Eyes are a great subject for a picture, they combine many different materials and look like gems hidden in our body. They are also pretty hard to draw, but that doesn’t mean you can’t do it! In this tutorial, I’ll show you how to draw a beautiful, realistic eye without the original image.
What will you need
- HB pencil
- Pencil 2B
- Pencil 4B
- Pencil 5B
- Pencil 7B or 8B
- Eraser (preferably soft)
- Sharpener for pencil
Take an HB pencil and roughly draw a very light oval. The line should be barely perceptible.
Draw two curves intersecting the oval that will create the eyelids.
The eyelids should have a certain thickness, so add an edge to them.
Draw a round iris, a pupil in the middle, a glare reflection shape, and also the corners of the eyes.
The eyebrow is the frame for the eyes, so don’t forget about it! Draw the eyebrow using straight lines to recreate the natural shape.

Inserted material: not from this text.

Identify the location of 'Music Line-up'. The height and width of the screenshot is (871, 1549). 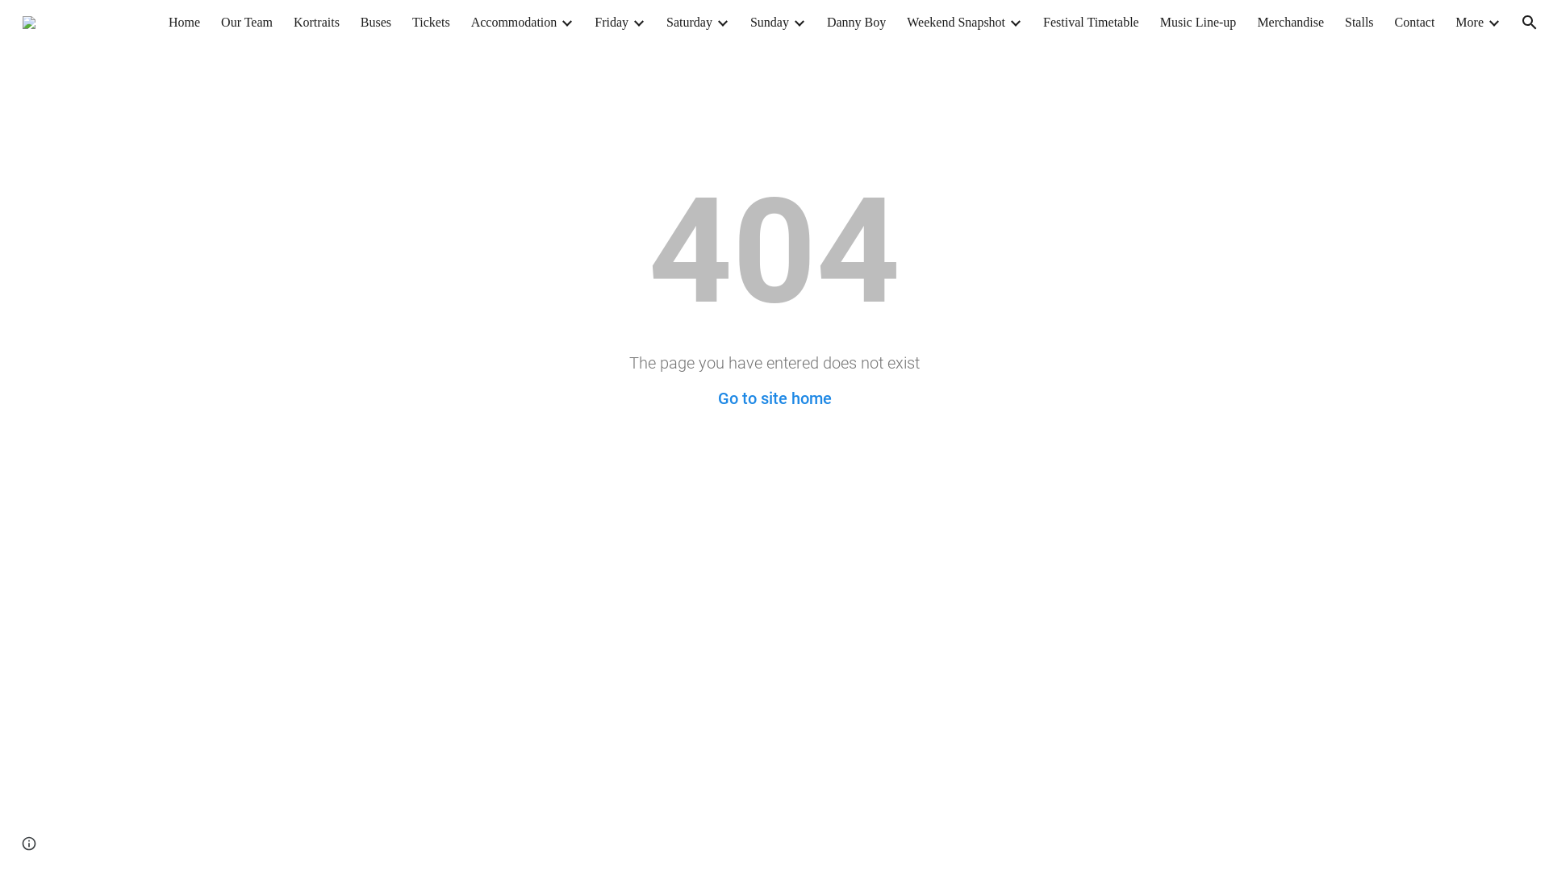
(1198, 22).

Before we start shading the eye, we need to understand its 3D shape. You can solve this by drawing guide lines. I described this technique in my lesson
Take your softest pencil (a 7B or 8B pencil works best) and then fill in the pupil, leaving an area for the reflective highlight. The darkness of the pupil will determine the contrast for the rest of the drawing.
Take the 2B pencil and then draw the supporting ligaments coming from the center of the iris. Walk around the highlight area. Tilt the pencil slightly so that the lines are soft.

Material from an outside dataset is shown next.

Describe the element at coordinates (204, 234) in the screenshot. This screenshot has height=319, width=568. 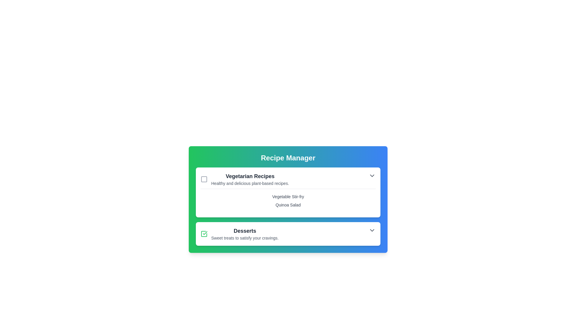
I see `the checkbox associated with the 'Desserts' category located at the bottom section of the panel` at that location.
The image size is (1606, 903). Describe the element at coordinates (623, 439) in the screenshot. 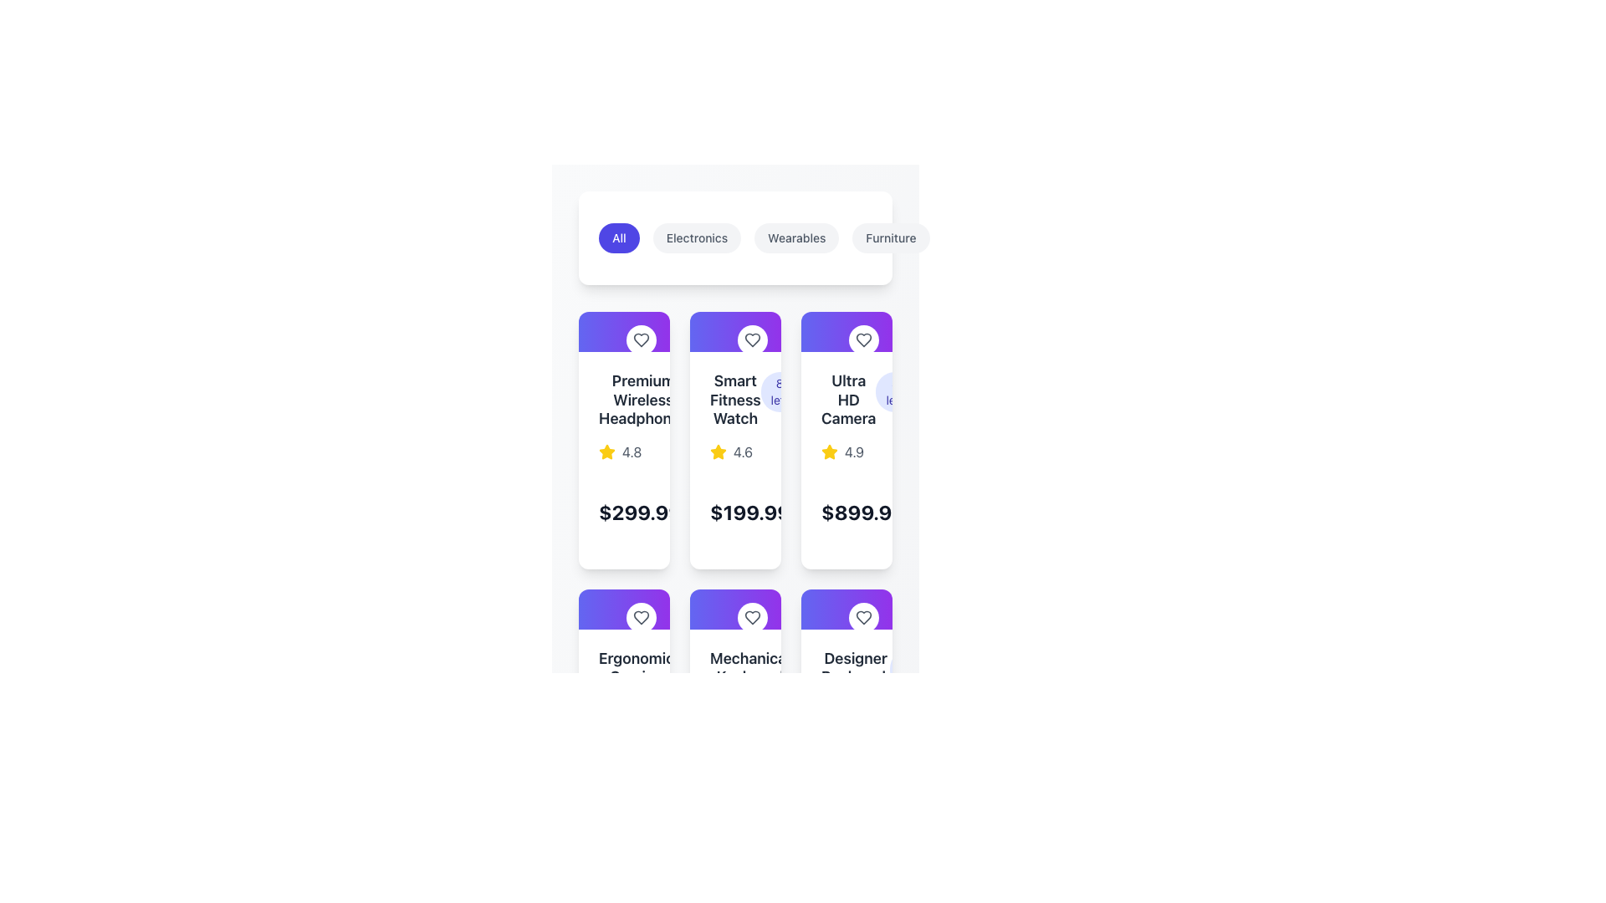

I see `the product listing card located at the first position in the first row of the grid layout` at that location.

Darken the edge of the iris and also draw a “ring” around the pupil.
Take a 2B pencil and then darken the edges even more. Shade the iris by adding more supporting ligaments or fibers, individual fibers should be darker than the rest.
Use the same pencil to shade the entire iris. Draw a penumbra around the ring, as well as small shadows between the fibers.
Take a 4B pencil, make sure it is well sharpened. Use this pencil to accentuate the shadows you drew earlier.
With the help of feathering, carefully align the contour of the iris. This is part of the eyeball, so the iris should not have a completely hard edge.
Take the 4B pencil to draw the shadow from the upper eyelid over the iris. Do not forget that the eye is not flat, and therefore the shadows should be curved.
Using the same pencil, draw the shadow of the eyelashes. The shadows will be most visible above the reflection area of the highlight.
Take a 5B pencil to correct the contrast of the eye. Darken the shadows to make the highlights stand out more.
Take an HB pencil and then create a gentle shading around the eyeball. During the shading process, remember that the eyeball is roughly a sphere, so don’t make the shadows flat.
Use a blender to soften the shadows. Don’t be afraid to combine them even further to the center.
Take an eraser to clean up the illuminated areas. The eye isn’t exactly smooth, so it will look even better if you break up the soft shadows with the hard edges of the eraser strokes.
Take the HB pencil and then draw the details of the lacrimal caruncle. This area is wet and shiny, so add the outlines of small highlights.
Gently shade the tear duct area.
Using the 2B pencil, shade the above area even more. Using the same pencil, add a gentle shadow under the lower eyelid. This will separate the eye from the eyelid.
Take an HB pencil to shade the edges of the eyelids. Don’t forget about the location of the light source!
Line up the shaded area with feathering.
Using the same technique, shade the rest of the skin around the eye. Draw with a slanted pencil to capture a large area at once and also avoid hard lines
Take a 2B pencil to add shadows where needed.
Use the 4B pencil to darken the shadows even more.
Finally, use the 5B pencil to further darken the crease of the upper eyelid.
Take an HB pencil to draw the direction of the eyebrow hairs.
Take the 2B pencil to draw the hairs one by one. The hairs don’t have to be sharp – their width will depend on the scale of your image. Tilt the pencil, if necessary, to achieve denser strokes.
Take a 4B pencil to thicken the front lower part of the brow.
Using the 2B pencil, outline the direction and shape of the lashes. However, before you begin, look in the mirror and try to understand what you see. Eyelashes are curved in nature, and their shape depends on the perspective. They fall slightly down, right from the edge of the upper eyelid, and then curve upward.
In the same way, add eyelashes to the lower eyelid.
Eyelashes tend to stick to each other, creating a tight tuft.
Using the 4B pencil, thicken the lashes by adding more hair between them. Eyelashes do not grow in one thin row! Also, adjust the width of the eyelashes according to the scale of the image.